PROBLEM STATEMENT
Consider the entries given below. Count the lines that include "target" and give only the count.

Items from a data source
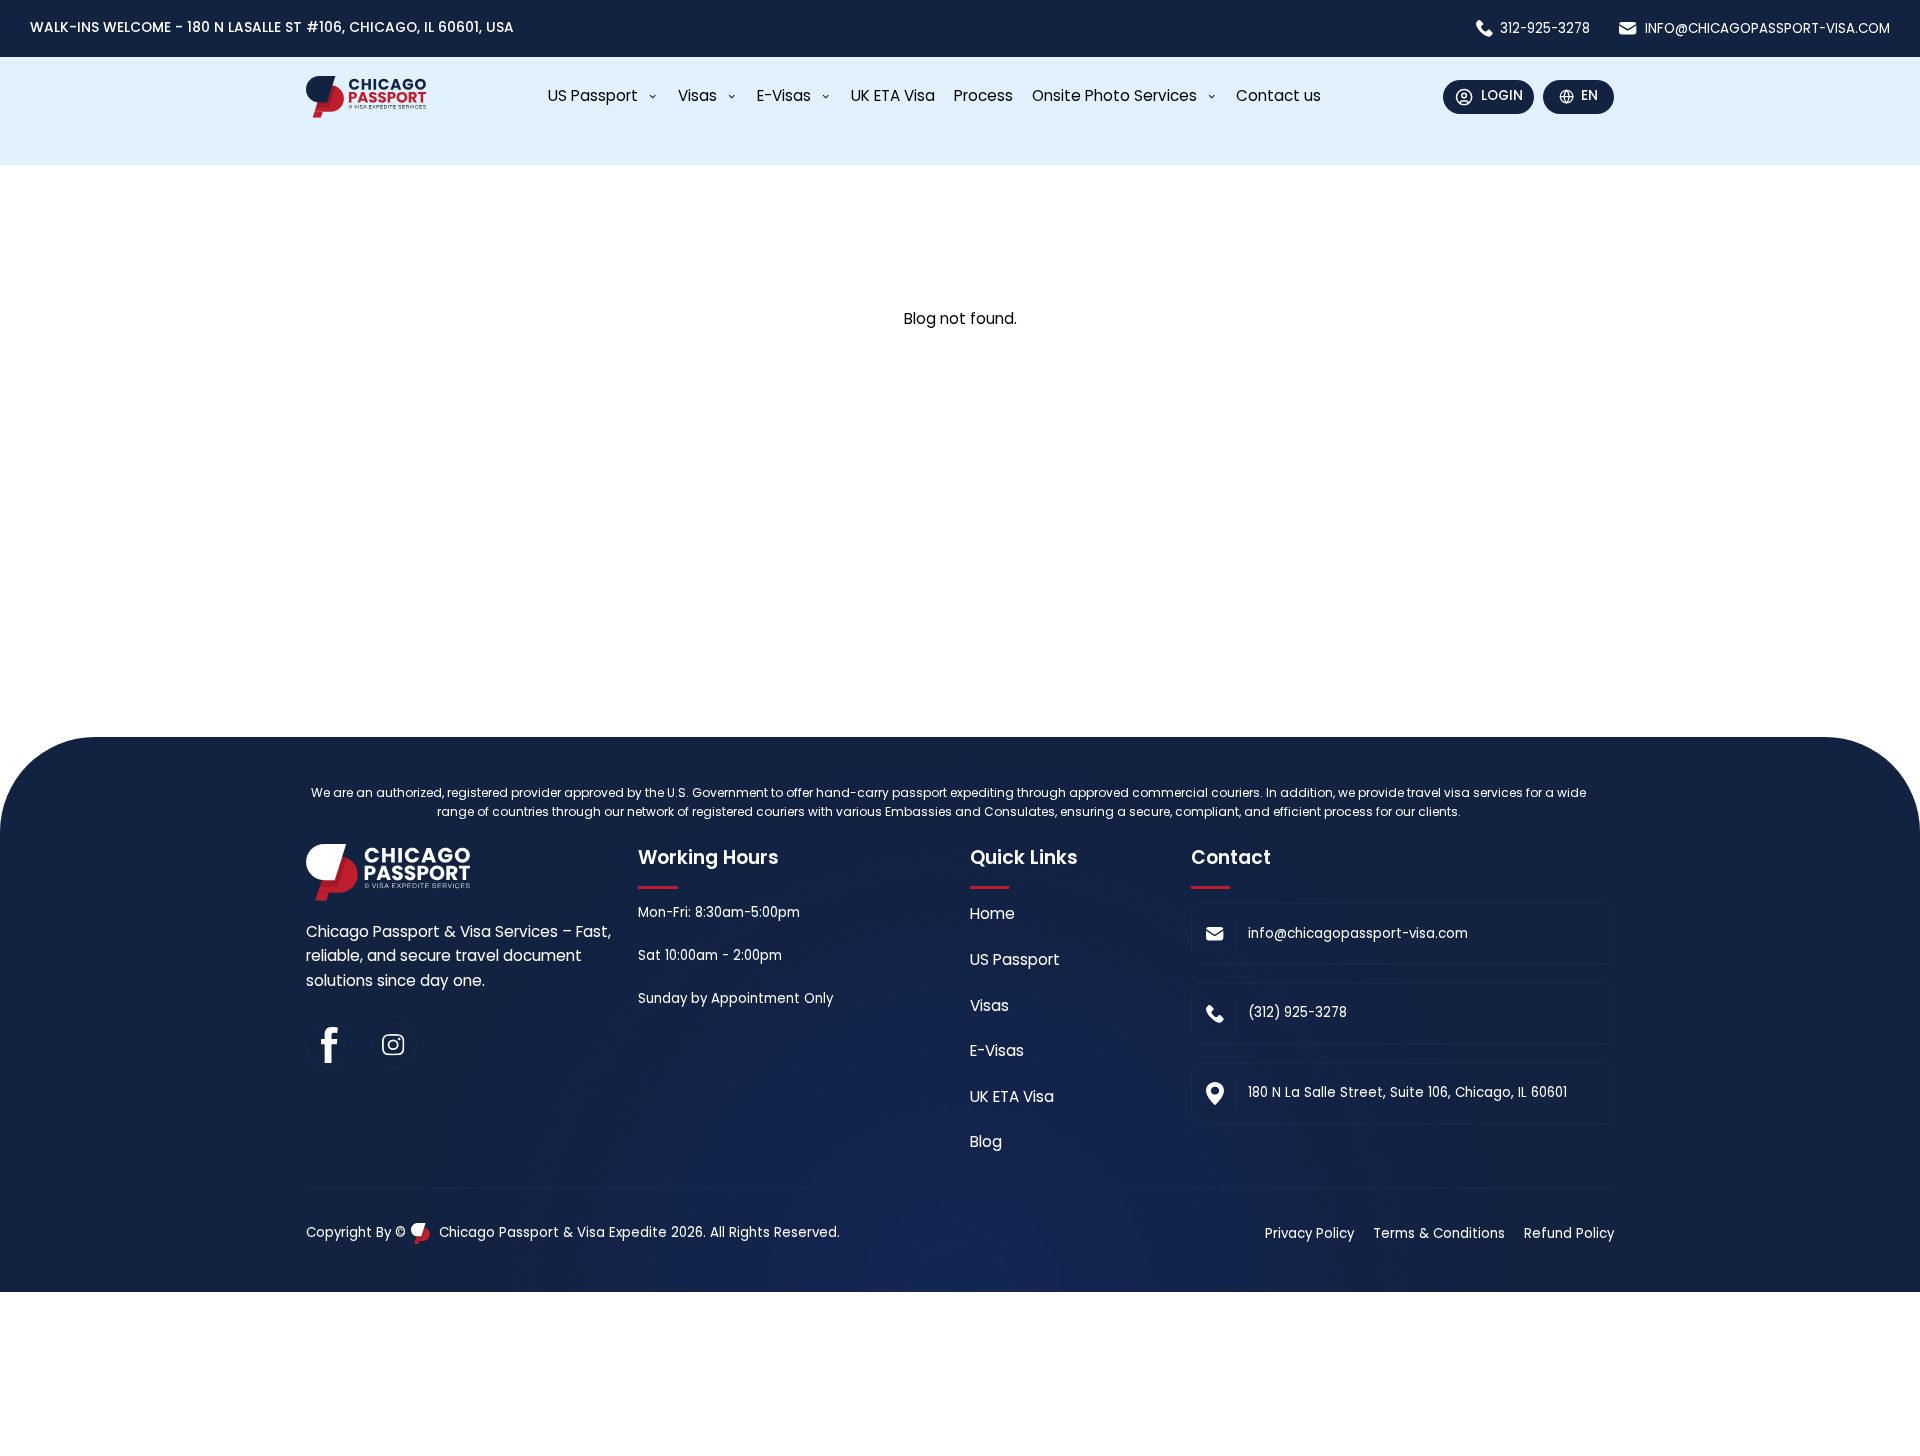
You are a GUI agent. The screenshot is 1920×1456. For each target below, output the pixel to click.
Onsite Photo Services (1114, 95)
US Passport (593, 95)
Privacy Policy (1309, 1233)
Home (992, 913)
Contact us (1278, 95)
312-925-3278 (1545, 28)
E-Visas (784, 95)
--
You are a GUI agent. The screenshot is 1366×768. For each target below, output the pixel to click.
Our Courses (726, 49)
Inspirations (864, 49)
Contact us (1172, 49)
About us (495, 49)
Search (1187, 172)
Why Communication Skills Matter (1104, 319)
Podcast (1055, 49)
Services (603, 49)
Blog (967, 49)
--
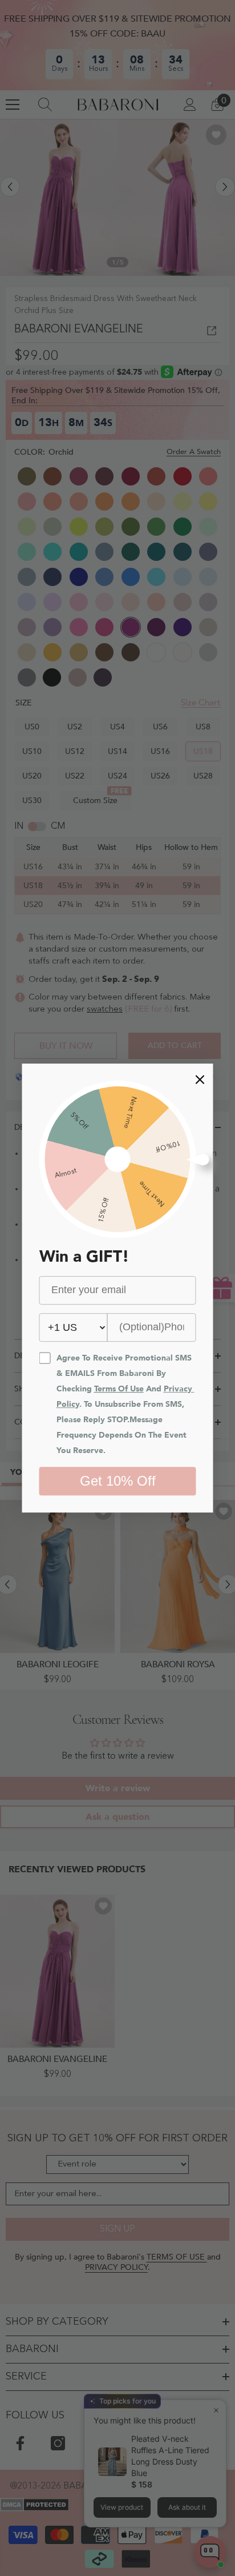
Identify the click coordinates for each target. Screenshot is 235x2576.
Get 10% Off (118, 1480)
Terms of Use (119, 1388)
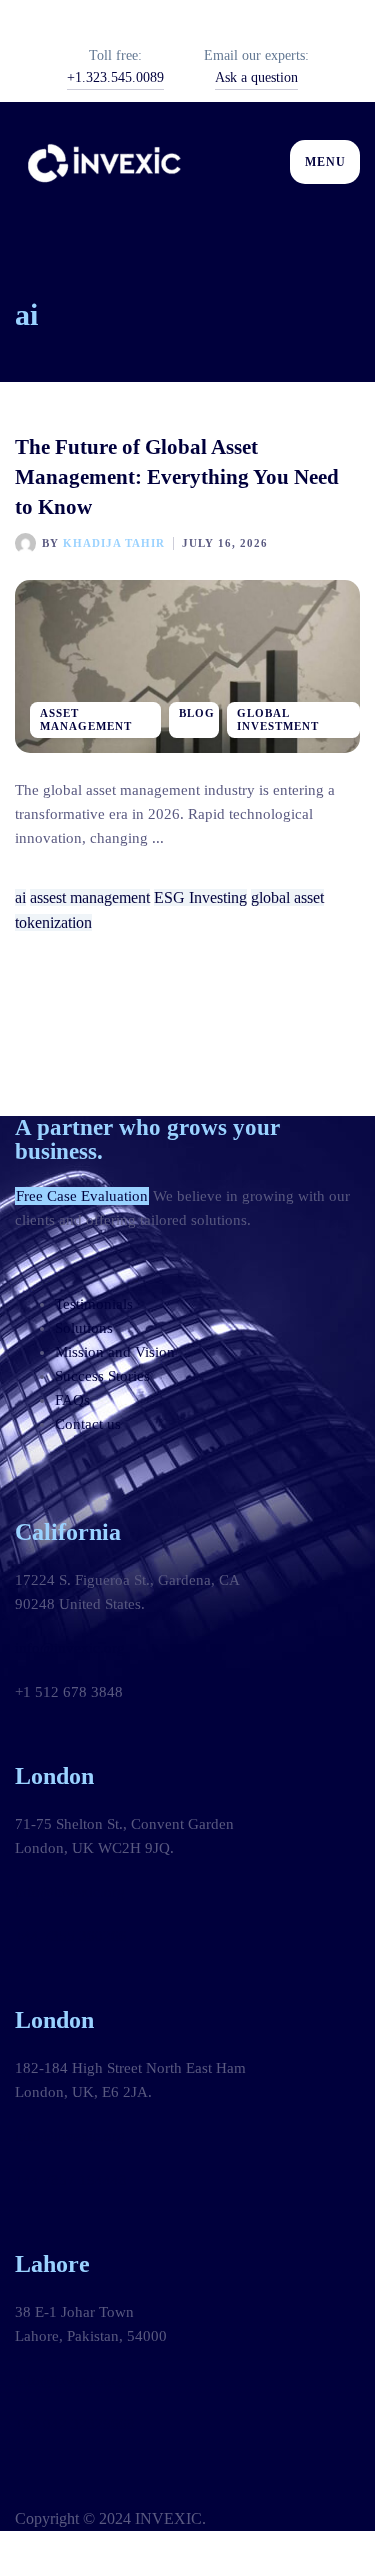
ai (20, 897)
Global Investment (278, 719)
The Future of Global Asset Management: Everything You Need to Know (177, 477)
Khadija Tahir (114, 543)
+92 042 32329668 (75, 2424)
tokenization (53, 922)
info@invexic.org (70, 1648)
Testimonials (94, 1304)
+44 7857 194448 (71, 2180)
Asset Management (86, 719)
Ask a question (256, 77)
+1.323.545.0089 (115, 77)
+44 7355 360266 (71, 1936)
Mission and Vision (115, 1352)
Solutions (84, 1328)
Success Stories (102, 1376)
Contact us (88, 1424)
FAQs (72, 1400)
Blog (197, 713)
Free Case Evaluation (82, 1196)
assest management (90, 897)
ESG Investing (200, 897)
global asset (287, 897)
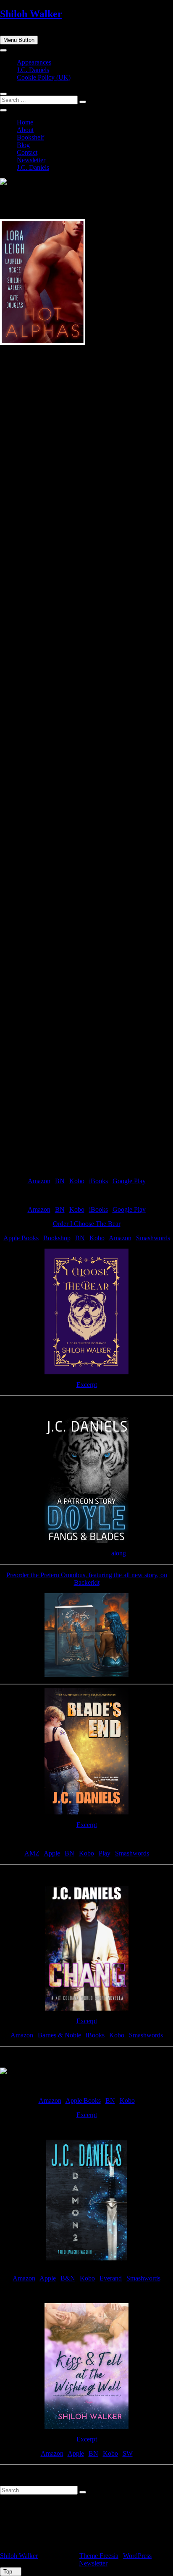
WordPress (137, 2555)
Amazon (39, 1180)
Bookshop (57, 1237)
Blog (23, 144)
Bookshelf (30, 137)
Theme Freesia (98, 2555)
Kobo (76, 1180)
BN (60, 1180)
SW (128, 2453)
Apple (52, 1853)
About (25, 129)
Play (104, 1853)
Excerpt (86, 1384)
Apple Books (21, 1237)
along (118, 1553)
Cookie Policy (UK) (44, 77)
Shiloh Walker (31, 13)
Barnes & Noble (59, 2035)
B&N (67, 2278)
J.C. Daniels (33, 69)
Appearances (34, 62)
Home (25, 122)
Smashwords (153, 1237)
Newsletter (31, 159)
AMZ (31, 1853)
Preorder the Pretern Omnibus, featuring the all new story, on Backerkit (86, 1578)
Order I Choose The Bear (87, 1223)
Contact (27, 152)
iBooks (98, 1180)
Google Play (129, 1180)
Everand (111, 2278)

REPLY TO THE EXERCISE
3